## EXERCISE AIM
Copy every line of the data that includes the string "agent".

## DATASET
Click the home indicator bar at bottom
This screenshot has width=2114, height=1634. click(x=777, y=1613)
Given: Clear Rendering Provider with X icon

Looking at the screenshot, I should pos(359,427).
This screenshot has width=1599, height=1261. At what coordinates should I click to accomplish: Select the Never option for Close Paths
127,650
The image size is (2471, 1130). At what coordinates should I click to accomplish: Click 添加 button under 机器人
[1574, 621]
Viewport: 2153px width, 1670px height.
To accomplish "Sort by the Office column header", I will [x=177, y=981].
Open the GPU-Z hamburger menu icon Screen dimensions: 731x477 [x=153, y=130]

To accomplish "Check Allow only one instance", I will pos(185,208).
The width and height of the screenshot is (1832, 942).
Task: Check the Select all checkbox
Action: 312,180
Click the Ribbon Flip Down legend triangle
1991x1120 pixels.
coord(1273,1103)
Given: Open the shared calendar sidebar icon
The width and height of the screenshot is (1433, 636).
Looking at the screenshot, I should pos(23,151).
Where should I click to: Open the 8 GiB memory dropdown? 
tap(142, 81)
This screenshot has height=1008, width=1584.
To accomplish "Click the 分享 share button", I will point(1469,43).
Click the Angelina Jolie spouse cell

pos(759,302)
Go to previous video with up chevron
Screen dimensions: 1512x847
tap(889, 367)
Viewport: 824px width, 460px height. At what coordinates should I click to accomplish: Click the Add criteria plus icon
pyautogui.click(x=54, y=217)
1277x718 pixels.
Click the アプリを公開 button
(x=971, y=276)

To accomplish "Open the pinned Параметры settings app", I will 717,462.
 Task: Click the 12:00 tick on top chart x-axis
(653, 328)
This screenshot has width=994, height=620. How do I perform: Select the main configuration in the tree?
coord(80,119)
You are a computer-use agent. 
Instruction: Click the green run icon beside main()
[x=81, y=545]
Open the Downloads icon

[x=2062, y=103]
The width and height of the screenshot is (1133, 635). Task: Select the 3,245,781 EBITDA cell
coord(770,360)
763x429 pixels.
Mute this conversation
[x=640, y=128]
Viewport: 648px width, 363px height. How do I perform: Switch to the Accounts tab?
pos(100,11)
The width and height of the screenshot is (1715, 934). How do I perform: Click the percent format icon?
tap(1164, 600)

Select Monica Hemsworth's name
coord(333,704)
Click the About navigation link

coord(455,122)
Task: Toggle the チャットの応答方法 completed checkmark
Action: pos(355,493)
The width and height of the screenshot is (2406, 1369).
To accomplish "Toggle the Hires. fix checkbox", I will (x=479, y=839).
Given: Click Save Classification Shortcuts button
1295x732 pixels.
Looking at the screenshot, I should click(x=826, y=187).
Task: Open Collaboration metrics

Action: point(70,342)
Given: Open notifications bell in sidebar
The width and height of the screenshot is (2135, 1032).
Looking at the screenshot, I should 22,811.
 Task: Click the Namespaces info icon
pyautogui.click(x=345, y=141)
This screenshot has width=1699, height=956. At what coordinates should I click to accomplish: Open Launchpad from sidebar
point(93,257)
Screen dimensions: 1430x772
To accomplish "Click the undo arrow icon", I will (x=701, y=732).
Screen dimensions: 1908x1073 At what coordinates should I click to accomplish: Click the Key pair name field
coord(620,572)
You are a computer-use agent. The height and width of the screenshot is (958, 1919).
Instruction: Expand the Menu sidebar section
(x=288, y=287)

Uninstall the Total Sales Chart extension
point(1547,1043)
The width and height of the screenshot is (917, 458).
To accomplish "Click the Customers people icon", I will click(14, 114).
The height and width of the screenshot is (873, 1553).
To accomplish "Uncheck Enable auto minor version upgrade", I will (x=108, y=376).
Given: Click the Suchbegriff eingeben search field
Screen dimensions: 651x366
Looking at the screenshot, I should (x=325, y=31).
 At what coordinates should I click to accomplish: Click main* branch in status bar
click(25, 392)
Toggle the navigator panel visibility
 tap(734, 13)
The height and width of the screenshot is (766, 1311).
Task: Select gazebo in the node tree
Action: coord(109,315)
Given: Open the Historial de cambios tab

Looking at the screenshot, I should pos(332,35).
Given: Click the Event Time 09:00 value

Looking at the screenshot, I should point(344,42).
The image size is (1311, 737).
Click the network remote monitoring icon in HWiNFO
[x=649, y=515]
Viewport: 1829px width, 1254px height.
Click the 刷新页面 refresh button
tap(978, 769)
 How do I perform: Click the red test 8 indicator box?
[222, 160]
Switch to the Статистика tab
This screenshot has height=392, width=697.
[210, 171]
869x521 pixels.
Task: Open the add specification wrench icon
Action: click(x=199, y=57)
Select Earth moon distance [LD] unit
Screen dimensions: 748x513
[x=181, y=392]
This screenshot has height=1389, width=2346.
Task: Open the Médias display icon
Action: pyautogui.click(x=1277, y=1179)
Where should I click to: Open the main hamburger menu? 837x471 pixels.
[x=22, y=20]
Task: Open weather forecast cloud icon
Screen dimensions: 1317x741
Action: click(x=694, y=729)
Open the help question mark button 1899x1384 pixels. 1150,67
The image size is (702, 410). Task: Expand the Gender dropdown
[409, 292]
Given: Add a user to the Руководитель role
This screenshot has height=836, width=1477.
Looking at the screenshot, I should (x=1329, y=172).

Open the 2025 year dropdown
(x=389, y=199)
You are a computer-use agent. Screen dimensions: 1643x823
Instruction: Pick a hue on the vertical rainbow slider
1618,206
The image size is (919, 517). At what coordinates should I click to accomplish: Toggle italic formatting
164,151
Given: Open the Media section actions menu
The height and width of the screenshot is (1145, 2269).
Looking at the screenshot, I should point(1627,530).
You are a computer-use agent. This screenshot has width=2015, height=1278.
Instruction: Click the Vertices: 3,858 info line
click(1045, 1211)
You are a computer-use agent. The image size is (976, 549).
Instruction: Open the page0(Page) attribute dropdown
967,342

## RESPONSE FOR THIS EXERCISE
You are a computer-use agent. 
You are a computer-use agent. The height and width of the screenshot is (958, 1919).
You are a computer-use agent. Screen dimensions: 1643x823
You are a computer-use agent. This screenshot has width=2015, height=1278.
You are a computer-use agent. The image size is (976, 549).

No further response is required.